La degenza ospedaliera in genere è di 3-4 giorni, ma col tempo riusciremo a scendere ancora, arrivando a 2 o 3 giorni al massimo.
Può dirci qualcosa in merito alla riabilitazione postoperatoria?
Quando si è conservativi in sala operatoria anche il recupero dopo l’intervento è più rapido. Il paziente prende coscienza che può farcela anche da solo, con un minimo supporto del fisioterapista che lo segue nei primi 2-3 giorni dopo l’operazione: lo fa camminare, gli fa prendere confidenza con le stampelle, gli fare qualche scalino. Quindi quando viene dimesso ha già preso coscienza di essere abbastanza autonomo.
Oggi la riabilitazione non richiede più il ricovero, ma è sufficiente un contatto con il fisioterapista un paio di volte alla settimana dopo la dimissione.
Nella struttura in cui operiamo cerchiamo di avere una buona collaborazione con il fisioterapista perché la riabilitazione ha un ruolo fondamentale nei primi 3-4 giorni dopo l’intervento, è lì che si gioca la partita.

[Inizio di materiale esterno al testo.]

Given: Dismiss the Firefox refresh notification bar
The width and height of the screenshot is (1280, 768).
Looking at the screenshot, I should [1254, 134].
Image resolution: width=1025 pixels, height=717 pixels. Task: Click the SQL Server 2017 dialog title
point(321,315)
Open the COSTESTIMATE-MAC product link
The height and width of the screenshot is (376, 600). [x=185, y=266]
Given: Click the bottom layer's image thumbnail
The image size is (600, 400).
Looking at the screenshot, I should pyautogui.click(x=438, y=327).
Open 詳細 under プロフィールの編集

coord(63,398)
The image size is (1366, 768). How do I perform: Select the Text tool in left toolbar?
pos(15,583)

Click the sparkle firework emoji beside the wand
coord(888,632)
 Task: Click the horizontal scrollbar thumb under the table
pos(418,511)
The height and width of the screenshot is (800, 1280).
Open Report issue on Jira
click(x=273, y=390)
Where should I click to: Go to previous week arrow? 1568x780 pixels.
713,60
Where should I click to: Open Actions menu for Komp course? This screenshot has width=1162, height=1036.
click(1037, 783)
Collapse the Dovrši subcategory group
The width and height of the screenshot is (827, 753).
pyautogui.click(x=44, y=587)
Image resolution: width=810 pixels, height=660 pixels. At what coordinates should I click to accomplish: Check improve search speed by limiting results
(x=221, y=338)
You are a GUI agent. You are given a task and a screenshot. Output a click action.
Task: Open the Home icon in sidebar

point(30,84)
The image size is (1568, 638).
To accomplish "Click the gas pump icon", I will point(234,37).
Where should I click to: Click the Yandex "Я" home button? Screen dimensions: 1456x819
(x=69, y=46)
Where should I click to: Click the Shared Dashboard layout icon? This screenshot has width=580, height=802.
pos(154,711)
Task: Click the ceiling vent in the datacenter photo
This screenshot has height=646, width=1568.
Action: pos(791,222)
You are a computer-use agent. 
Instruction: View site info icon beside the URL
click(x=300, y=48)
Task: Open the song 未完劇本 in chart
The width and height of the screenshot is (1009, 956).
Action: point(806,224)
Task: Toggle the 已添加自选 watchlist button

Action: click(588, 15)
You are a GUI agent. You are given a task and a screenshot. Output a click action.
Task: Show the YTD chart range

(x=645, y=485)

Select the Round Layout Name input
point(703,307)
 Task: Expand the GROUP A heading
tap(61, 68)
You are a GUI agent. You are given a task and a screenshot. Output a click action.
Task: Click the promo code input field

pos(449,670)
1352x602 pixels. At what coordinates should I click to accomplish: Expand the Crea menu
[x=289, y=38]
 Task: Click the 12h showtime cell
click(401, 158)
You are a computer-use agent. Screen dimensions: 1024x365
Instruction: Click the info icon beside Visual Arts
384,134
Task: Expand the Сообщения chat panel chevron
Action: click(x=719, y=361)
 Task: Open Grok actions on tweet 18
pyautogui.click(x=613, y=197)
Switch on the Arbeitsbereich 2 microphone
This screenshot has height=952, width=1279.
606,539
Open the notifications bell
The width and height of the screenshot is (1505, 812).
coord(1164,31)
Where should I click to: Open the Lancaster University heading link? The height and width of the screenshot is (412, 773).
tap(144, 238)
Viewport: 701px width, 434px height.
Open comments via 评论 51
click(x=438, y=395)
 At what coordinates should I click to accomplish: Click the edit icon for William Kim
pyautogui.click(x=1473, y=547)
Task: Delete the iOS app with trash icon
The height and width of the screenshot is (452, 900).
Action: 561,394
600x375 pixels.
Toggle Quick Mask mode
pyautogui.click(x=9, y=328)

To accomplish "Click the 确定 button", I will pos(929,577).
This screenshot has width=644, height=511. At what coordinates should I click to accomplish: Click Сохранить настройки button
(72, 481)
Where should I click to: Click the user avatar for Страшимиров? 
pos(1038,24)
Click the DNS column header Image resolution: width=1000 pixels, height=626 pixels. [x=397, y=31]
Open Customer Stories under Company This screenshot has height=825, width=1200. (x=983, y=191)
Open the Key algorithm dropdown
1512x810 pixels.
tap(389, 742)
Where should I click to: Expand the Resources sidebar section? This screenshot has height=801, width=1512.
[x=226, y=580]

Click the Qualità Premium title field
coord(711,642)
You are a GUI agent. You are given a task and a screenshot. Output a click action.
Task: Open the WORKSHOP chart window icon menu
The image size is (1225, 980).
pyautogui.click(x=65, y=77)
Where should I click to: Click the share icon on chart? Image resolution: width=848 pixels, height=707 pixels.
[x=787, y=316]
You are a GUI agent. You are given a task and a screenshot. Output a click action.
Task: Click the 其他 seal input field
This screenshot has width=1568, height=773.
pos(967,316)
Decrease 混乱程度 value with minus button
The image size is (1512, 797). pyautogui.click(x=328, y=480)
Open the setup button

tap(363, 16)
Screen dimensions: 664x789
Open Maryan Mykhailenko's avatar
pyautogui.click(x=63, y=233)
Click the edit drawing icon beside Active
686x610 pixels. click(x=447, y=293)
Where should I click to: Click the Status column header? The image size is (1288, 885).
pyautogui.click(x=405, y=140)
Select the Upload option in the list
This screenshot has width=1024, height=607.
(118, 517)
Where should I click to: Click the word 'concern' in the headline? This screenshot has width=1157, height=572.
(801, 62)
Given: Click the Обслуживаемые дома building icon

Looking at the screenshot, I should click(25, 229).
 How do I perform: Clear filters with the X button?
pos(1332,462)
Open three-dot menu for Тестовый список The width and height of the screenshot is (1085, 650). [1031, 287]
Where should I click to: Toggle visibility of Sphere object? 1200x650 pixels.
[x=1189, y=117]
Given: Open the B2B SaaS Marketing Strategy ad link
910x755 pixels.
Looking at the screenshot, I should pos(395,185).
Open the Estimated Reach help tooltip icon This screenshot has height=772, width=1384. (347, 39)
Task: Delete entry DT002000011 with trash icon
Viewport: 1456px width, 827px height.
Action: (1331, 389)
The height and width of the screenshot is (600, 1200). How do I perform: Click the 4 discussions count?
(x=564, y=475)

Se il paziente si rende conto che riesce a camminare senza più il dolore che aveva quando è arrivato, il gioco è fatto: si tratta solo di prendere confidenza con una cicatrice, un cerotto, il dolore chirurgico, ma in realtà ha più sicurezza che non prima di essere operato.
Con una protesi monocompartimentale si può tornare a fare attività sportiva?
Dopo aver messo una protesi monocompartimentale il paziente deve riprendere una vita a tutti gli effetti normale, anche dal punto di vista sportivo, parlando di attività sportiva “a basso impatto”, quindi sport privi di cambi di direzione in corsa o frequente contatto fisico. L’obiettivo comunque è riportare il paziente a un’attività fisico-sportiva adeguata alla sua età.
La protesi monocompartimentale gli permette di sentire il ginocchio come fosse il suo, perché la metà del ginocchio che abbiamo preservato lo fa sentire naturale (nel caso della protesi totale percepisce il ginocchio come finto). In pratica, mettere una monocompartimentale è un po’ come avere un ponte fisso in bocca, mentre la protesi totale è come una dentiera.
Per concludere cito un dato numerico: se in passato mettevo solo protesi totali di ginocchio, ora il 50% delle protesi che metto è monocompartimentale, con un trend progressivo in crescita. Ridando funzionalità al ginocchio, questo tipo di impianti consente infatti di andare incontro al meglio alle esigenze dei pazienti, che sempre più richiedono di svolgere attività fisica anche a una certa età.